— start Source material —
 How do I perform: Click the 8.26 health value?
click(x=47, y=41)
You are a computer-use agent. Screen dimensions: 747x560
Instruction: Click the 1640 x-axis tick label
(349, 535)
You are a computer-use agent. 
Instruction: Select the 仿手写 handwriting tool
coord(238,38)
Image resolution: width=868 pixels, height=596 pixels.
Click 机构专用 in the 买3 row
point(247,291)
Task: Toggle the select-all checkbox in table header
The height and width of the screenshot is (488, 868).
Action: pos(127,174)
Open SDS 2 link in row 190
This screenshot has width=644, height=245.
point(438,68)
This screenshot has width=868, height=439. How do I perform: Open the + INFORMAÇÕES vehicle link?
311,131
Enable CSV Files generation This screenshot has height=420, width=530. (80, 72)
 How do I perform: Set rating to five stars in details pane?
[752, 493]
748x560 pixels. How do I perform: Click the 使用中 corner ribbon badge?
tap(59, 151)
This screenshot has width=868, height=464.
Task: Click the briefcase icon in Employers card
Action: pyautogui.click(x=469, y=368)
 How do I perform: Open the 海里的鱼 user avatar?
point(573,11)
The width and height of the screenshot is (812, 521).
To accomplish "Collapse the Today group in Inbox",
— end Source material —
#### [Task prompt]
Output the records as a Markdown table with the columns Row and Line, starting at the line that contains "Task: Toggle the" and ending with the last line of the records. Leave out blank lines.

#### [Solved problem]
| Row | Line |
|---|---|
| 1 | Task: Toggle the select-all checkbox in table header |
| 2 | The height and width of the screenshot is (488, 868). |
| 3 | Action: pos(127,174) |
| 4 | Open SDS 2 link in row 190 |
| 5 | This screenshot has width=644, height=245. |
| 6 | point(438,68) |
| 7 | This screenshot has width=868, height=439. How do I perform: Open the + INFORMAÇÕES vehicle link? |
| 8 | 311,131 |
| 9 | Enable CSV Files generation This screenshot has height=420, width=530. (80, 72) |
| 10 |  How do I perform: Set rating to five stars in details pane? |
| 11 | [752, 493] |
| 12 | 748x560 pixels. How do I perform: Click the 使用中 corner ribbon badge? |
| 13 | tap(59, 151) |
| 14 | This screenshot has width=868, height=464. |
| 15 | Task: Click the briefcase icon in Employers card |
| 16 | Action: pyautogui.click(x=469, y=368) |
| 17 |  How do I perform: Open the 海里的鱼 user avatar? |
| 18 | point(573,11) |
| 19 | The width and height of the screenshot is (812, 521). |
| 20 | To accomplish "Collapse the Today group in Inbox", |